VPN apps are supposed to help remote workers securely log onto their company’s servers, but critical vulnerabilities in apps made by at least four companies could be leaving the digital door wide open for hackers to steal corporate secrets.
The nonprofit CERT Coordination Center—which acts as the Internet’s emergency response team—and the Department of Homeland Security’s Cybersecurity and Infrastructure Security Agency issued an alert for enterprise VPN apps made by Cisco, Palo Alto Networks, Pulse Secure, and F5 Networks on Friday. The bulletin also warned that more testing will be required to determine if hundreds of other VPN apps are at risk.
These aren’t your run-of-the-mill VPN apps used by citizens to mask their private Internet surfing traffic. The services in question are enterprise solutions that are frequently deployed by corporate IT departments for people who need to work remotely, but also want access to their company’s private data, such as email and internal tools.
The apps appear to be incorrectly storing cookies on a person’s computer, according to the CERT bulletin. While the cookies are designed to help people bypass having to enter their password at every new login screen, they could be dangerous if the wrong person gains access.
A potential worst case scenario could be if a skilled hacker gained access to a person’s private computer through malware—they could then use the improperly stored cookies to log in to the enterprise VPNs, bypassing usual checkpoints where they might otherwise have to enter a password.
Palo Alto Networks has issued a patch for its GlobalProtect app, for both its Windows and Mac users, however the other companies named in the bulletin have not yet issued public responses. Hundreds of other apps could also be affected—but more testing will be required. A “generic configuration” may be the reason why the problem is being spread across companies, according to the bulletin.

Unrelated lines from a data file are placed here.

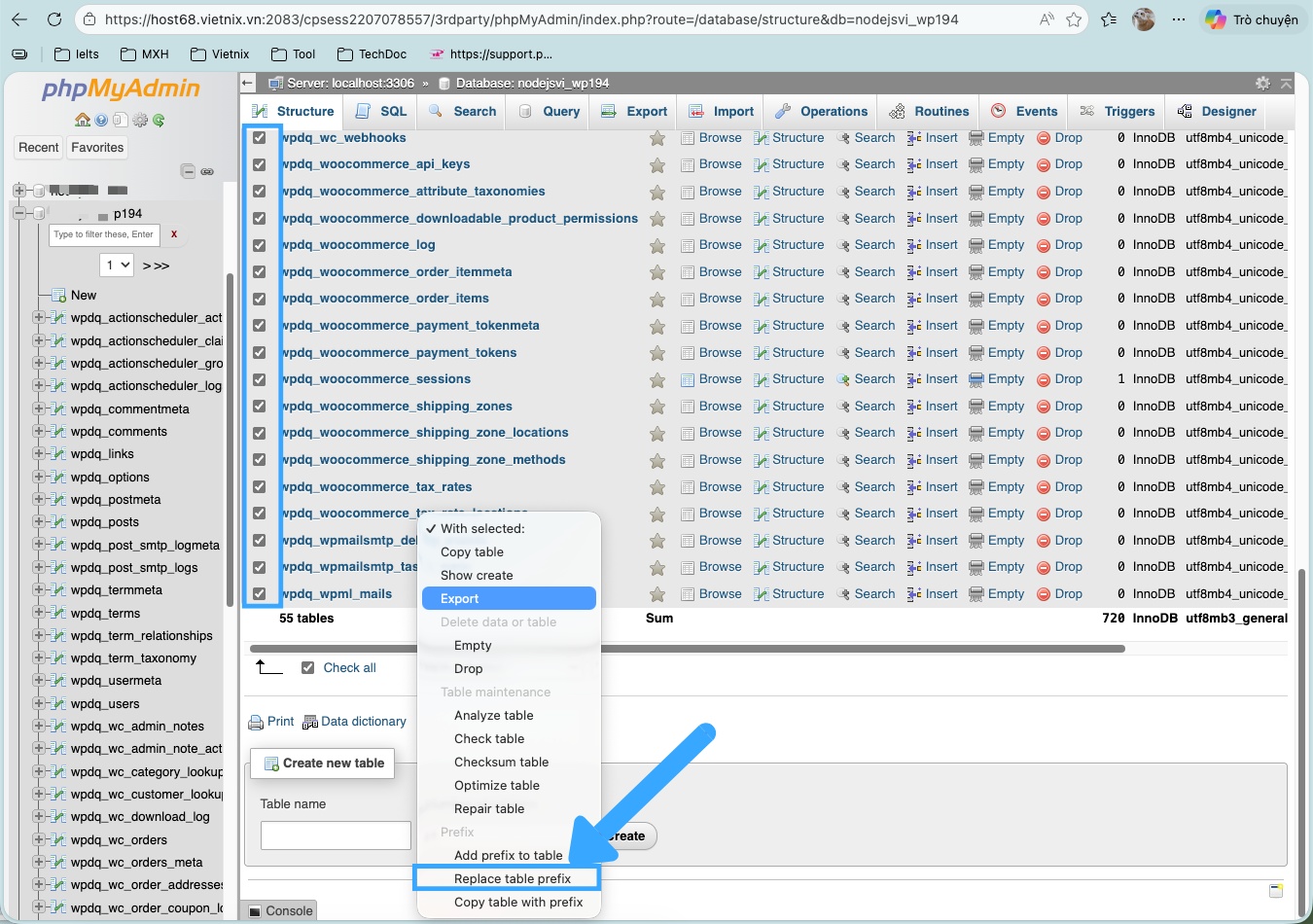This screenshot has width=1313, height=924.
Task: Open navigation panel settings gear icon
Action: point(140,120)
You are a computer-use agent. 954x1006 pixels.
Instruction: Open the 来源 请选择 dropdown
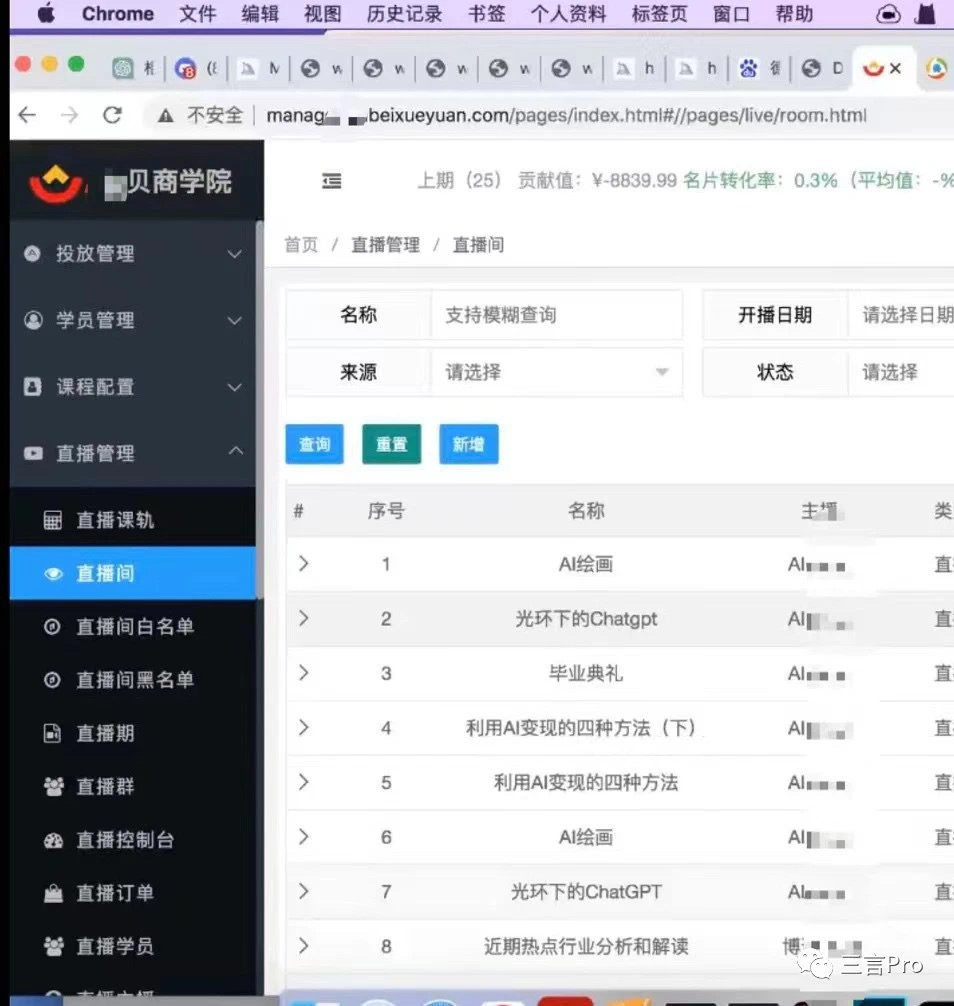(556, 372)
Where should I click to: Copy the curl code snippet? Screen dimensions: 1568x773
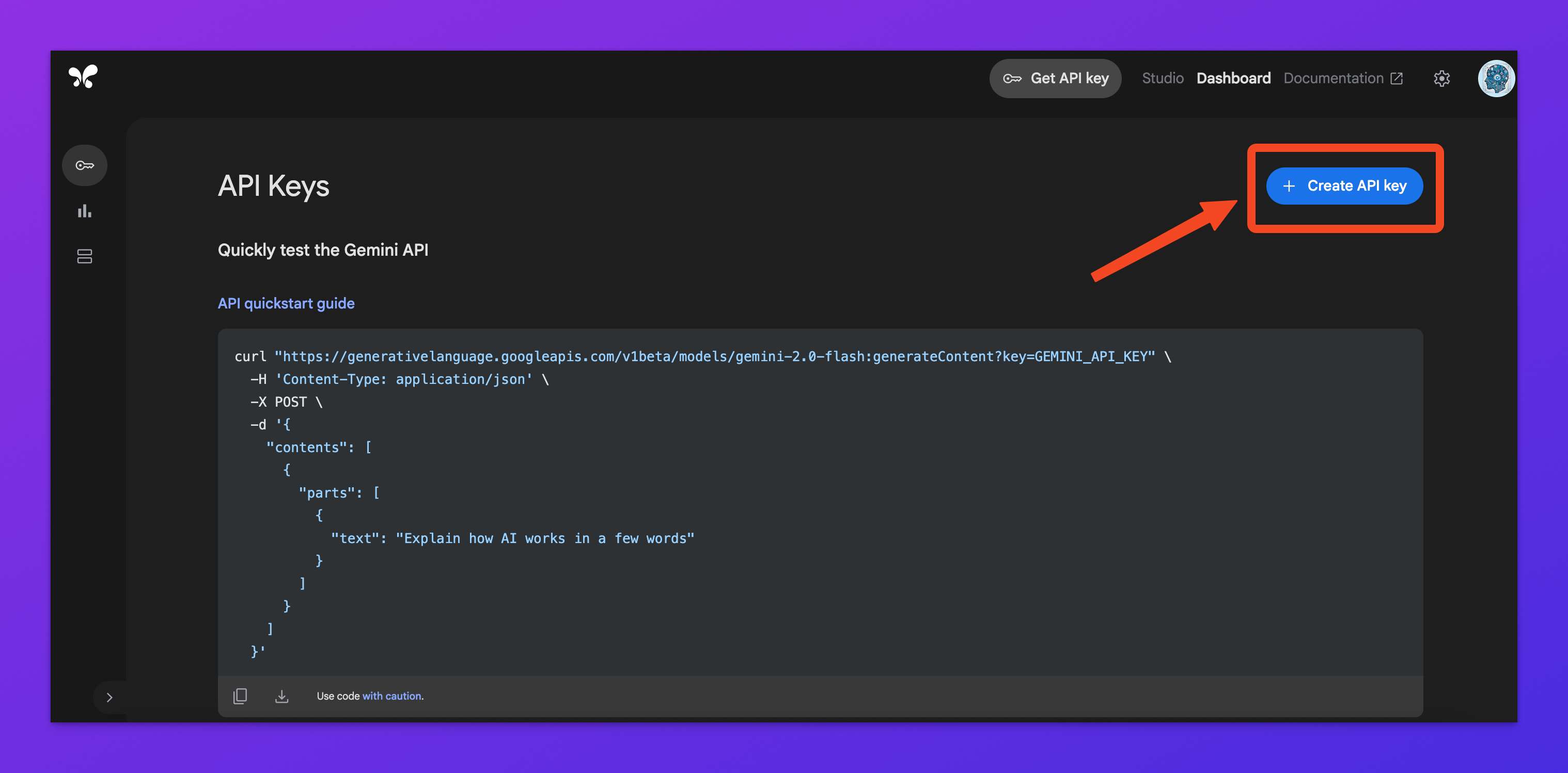pyautogui.click(x=240, y=695)
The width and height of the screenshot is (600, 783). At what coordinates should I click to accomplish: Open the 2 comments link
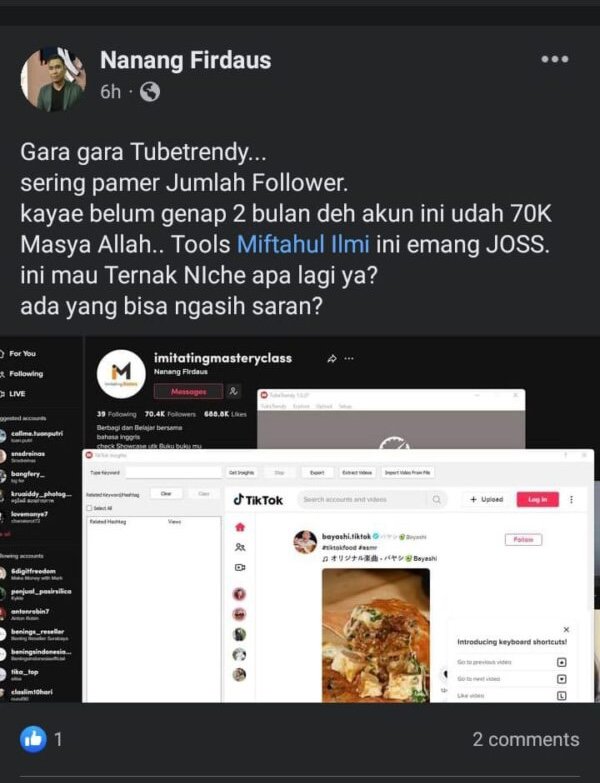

Just two enterprise VPN vendors—Check Point Software Technologies and pfSense—were given an all clear in the CERT bulletin.
While it’s important to regularly check for security updates and patches, using two-factor authentication (2FA) as an extra layer of security can help companies ensure there’s no unauthorized access to their accounts, says Kathy Wang, director of security at Gitlab, an open source software development site. “A VPN is one means to an end, but not the only means,” she says.
Setting up 2FA can be as simple as adding an email address or phone number to an account. When you try to log in, the site would then send a unique, one-time code for users to enter, proving their identity.